This time, perhaps recalling criticisms of cultural appropriation in The Help (2009), she sticks to feisty white women, with one exception. The setting is Oxford in 1933. For two miserable years, 11-year-old Meg has lived in “the Orphan,” a county asylum for parentless girls. Chairlady Garnett—a villain so one-note she’d twirl a mustache if she had one—makes it her mission to ostracize the older girls she deems unadoptable, stigmatizing them as offspring of the “feebleminded” mothers who abandoned them. She particularly has it in for smart, sassy Meg, who refuses to believe her mother’s mysterious disappearance was deliberate.

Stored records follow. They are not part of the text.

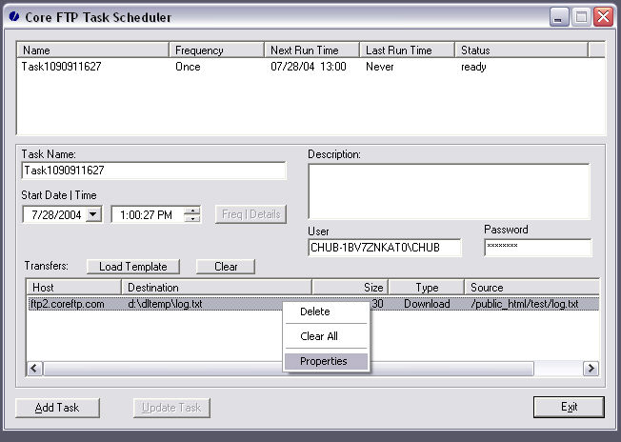The height and width of the screenshot is (442, 621).
Task: Choose Clear All in the context menu
Action: coord(319,336)
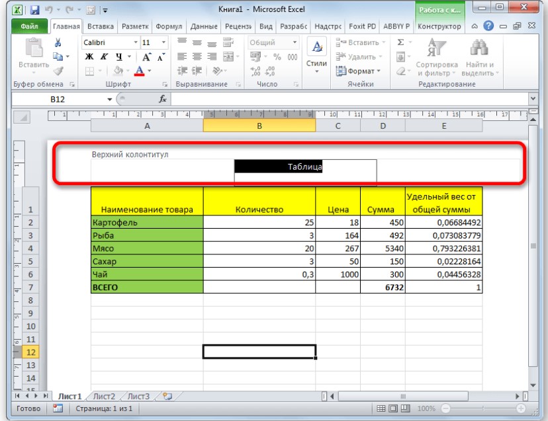
Task: Click the AutoSum sigma icon
Action: point(400,42)
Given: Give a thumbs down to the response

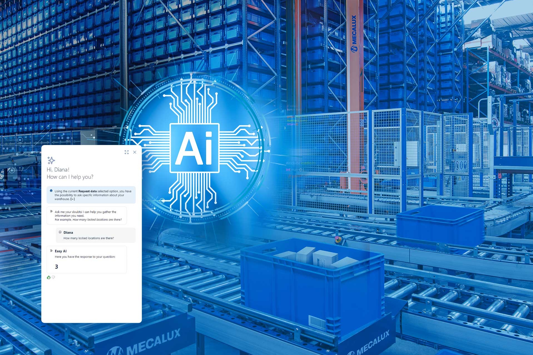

Elsewhere in Oxford, Birdie Calhoun comes to visit her sister Frances, who married a wealthy banker, to ask for money on behalf of their mother and grandmother back in Footely. Frances isn’t thrilled by this reminder of her impoverished small-town origins. But she’s trying to climb up in Oxford society by volunteering at the Orphan, the asylum’s books need to be done before the state inspector shows up in a few weeks, and Birdie is a bookkeeper. Having neatly arranged to keep Birdie in town and draw these two storylines together, Stockett goes on to spin a compulsively readable yarn with enough plot for a half-dozen novels. Birdie and Meg become friends, Meg is adopted despite Garnett’s best efforts, Meg’s mother turns up at the Orphan demanding to know where her child is—and that’s less than a quarter of the way through a long, winding narrative that keeps piling on more dramatic developments until all loose ends are neatly, if hastily, wrapped up in the final pages. Stockett might be making a point about Southern women facing facts and standing up for themselves, but mostly this is just a satisfyingly twisty tale that should make a great miniseries.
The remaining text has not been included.